Its headquarter resides in Bengaluru, founded by Kunal Shah in 2018. It is a credit card bill payment app. It comes under the 50 Future Unicorns by CB Insights. In 2018, the company started with a seed investment of $1 million. In 2019, the funding rose to 425 million from Sequoia Capital, Ribbit Capital, with participation from angel investors like Max Levchin, Jitendra Gupta, Koh Boon Hwee among a few.

  1. Swiggy

Industry: Commerce and Shopping


Swiggy is one of the highest valued, online food ordering and delivery platforms. It was founded in 2014 by Nandan Reddy, Sriharsha Majety and Rahul Jaimini. The company operates in over 300 cities across India. In 2019, Swiggy expanded into general products and groceries under  the name: Swiggy Stores. In the same year, they also launched a pickup and drop service, Swiggy Go.

  1. Grofers

Industry: Commerce and Shopping


Founded by Saurabh Kumar and Albinder Dhindsa in 2013. This is an online grocery delivery service, based out of Gurugram. It operates in 29 cities in India and was one of the few companies to operate during the COVID lockdown, considered as essential workers. Their products range from regular groceries, beauty and wellness products, household care to baby or pet care.

  1. Udaan

Industry: E-commerce


Udaan is a B2B (business to business) trade platform. Founded by Amod Malviya, Sujeet Kumar and Vaibhav Gupta, it was launched in 2016. It helps connect retailers to wholesale companies, they sell products ranging from electronics, to fresh produce to household groceries. They make B2B commerce efficient and connect manufacturers, traders and retailers all in one platform.

  1. BYJU’S

Industry: Education


Founded by Byju Raveendran in 2011, it has quickly become the most popular educational company in India.
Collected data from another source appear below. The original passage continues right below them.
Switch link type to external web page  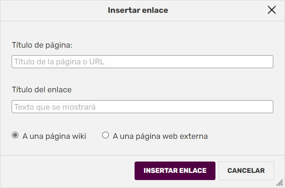point(105,135)
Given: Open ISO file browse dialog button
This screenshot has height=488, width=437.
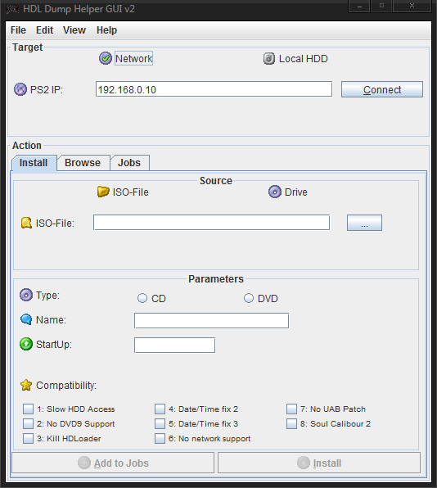Looking at the screenshot, I should pyautogui.click(x=364, y=223).
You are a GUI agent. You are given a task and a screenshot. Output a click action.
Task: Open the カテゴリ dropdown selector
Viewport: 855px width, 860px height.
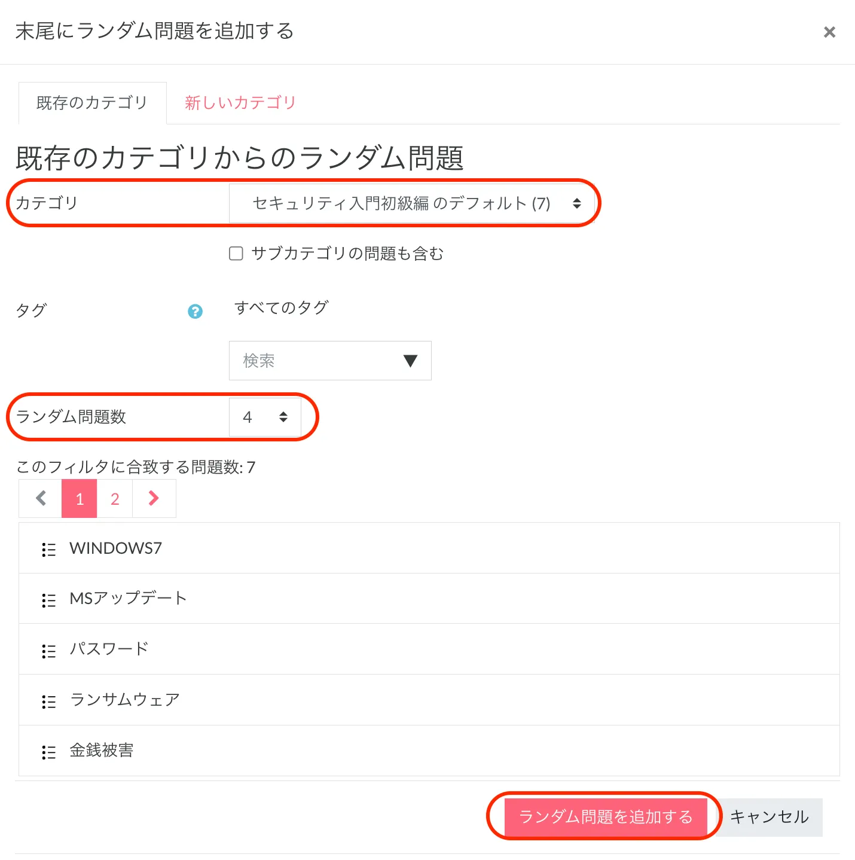pos(412,203)
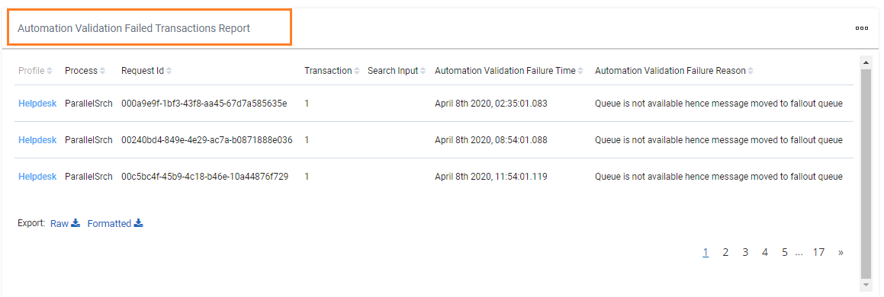This screenshot has height=297, width=884.
Task: Sort by Search Input column arrows
Action: tap(423, 71)
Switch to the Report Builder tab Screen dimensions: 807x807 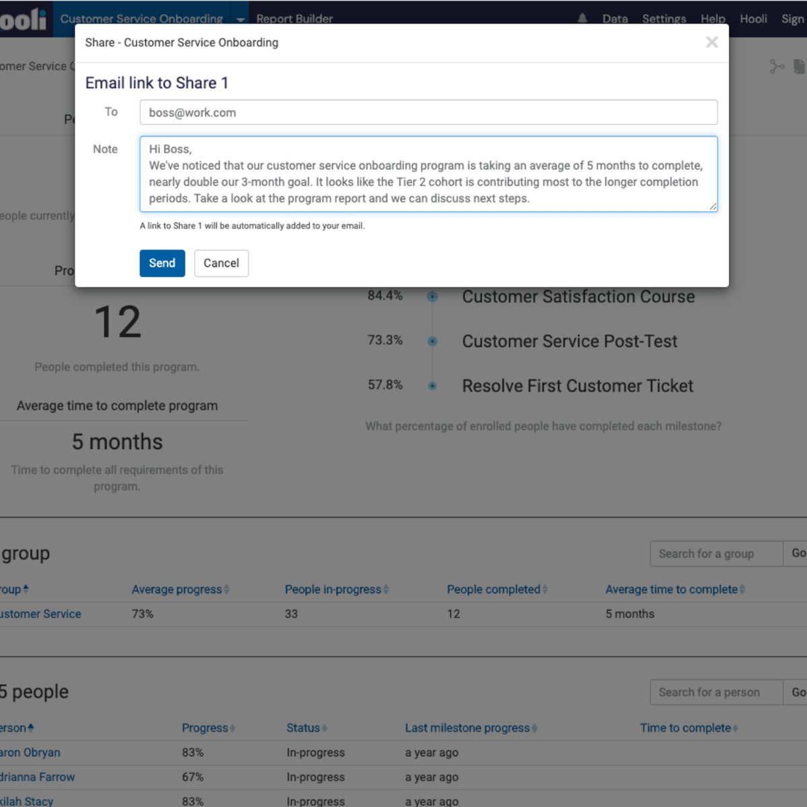point(295,19)
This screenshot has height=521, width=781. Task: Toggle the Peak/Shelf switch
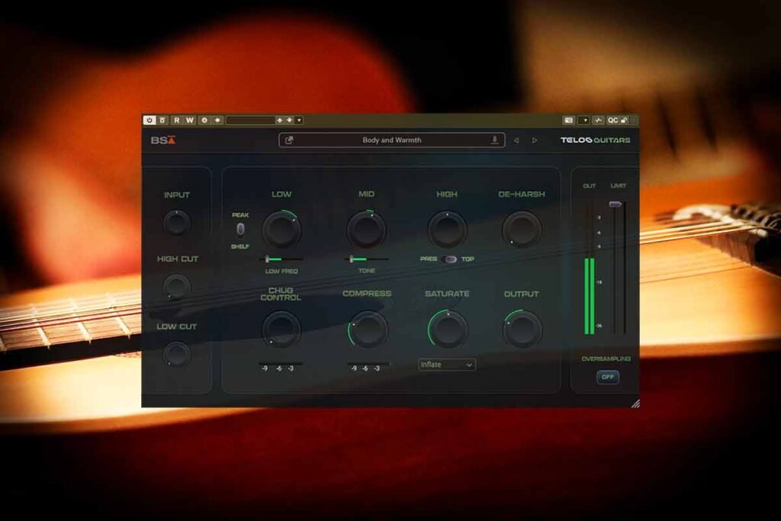tap(240, 229)
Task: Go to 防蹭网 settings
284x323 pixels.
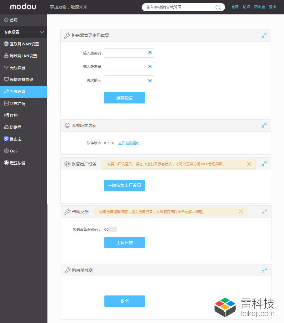Action: coord(15,127)
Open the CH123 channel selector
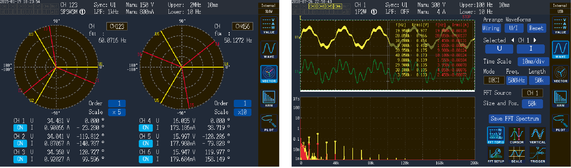Viewport: 571px width, 168px height. tap(117, 27)
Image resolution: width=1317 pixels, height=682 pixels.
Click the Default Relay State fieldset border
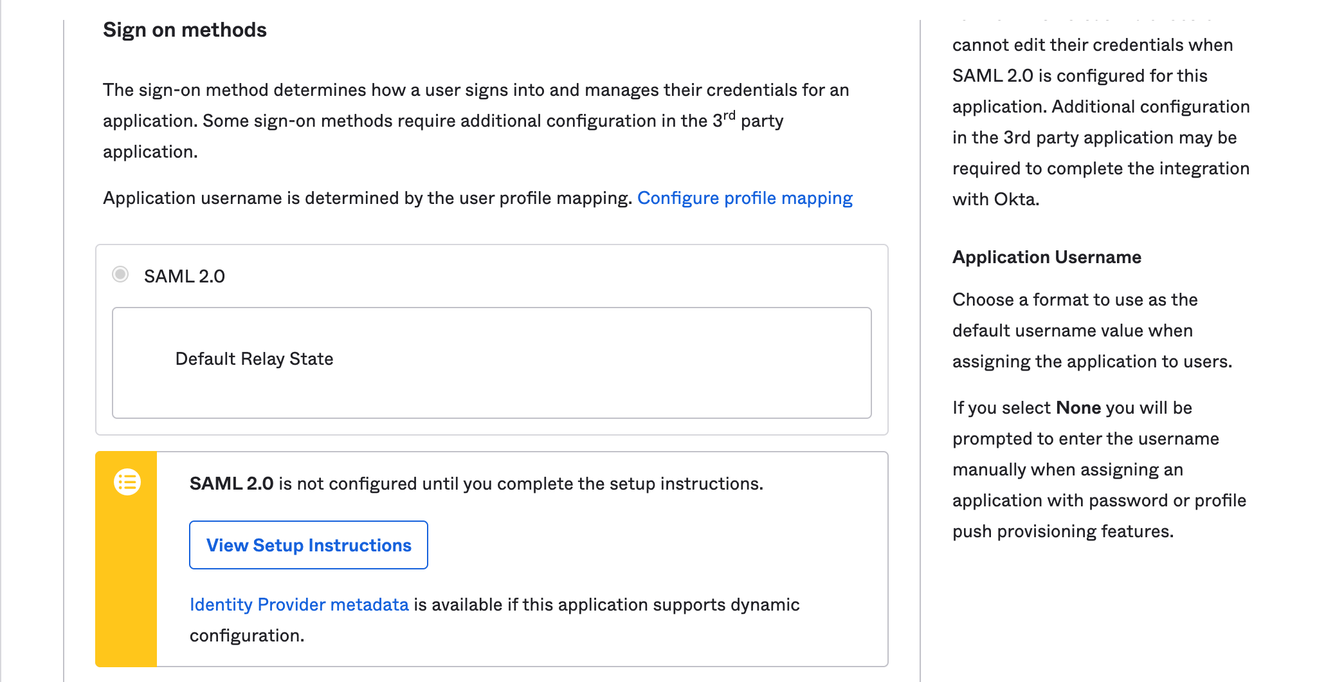pos(491,309)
It has been the most valued educational company, at Rs.2,800 crore revenue as claimed by the company itself in May 2020. It was developed by Think and Learn Pvt. Ltd. and has since amassed 1.5 million users.

  1. upGrad

Industry: Education


Founded by Rohinton Soli Screwvala, Mayank Kumar, Phalgun Kompalli and Ravijot Chung in 2015. upGrad is an educational based company that focuses on higher education and the specialization sector, they have courses and material on subjects such as Digital Marketing, Data Analytics, Digital Technology Management, etc. The company is the official education partner for the Government of India – Startup India Program.

  1. ReNew Power

Industry: Energy


This company is dedicated to renewable energy, it develops, builds and operates renewable energy facilities. It was established in 2011 by Sumant Sinha and has its headquarters in Gurgaon. It is reportedly the largest renewable energy production company in India, it currently operates 110 projects in 8 cities. They have been a pioneer in setting the benchmarks in the renewable energy industry.

  1. OYO

Industry: Travel and Tourism


OYO is a hospitality chain that offers affordable and standardized accommodations. Founded by Ritesh Agarwal in 2013, since then it has expanded internationally to countries like the UAE, China, Malaysia, Brazil, Nepal, Japan, the United States and more. The company started under the name Oravel travels to enable listing and booking of under-budget accommodations, later to be renamed as OYO.

India has seen tremendous growth in the economy and the number of startups in 2019, 7 unicorn startups came to be, raising the total to 24, which has increased faith in the innovation  and revolution of the indian startups scene.

This is Indian Startups with Top 15 Startups in India 2020.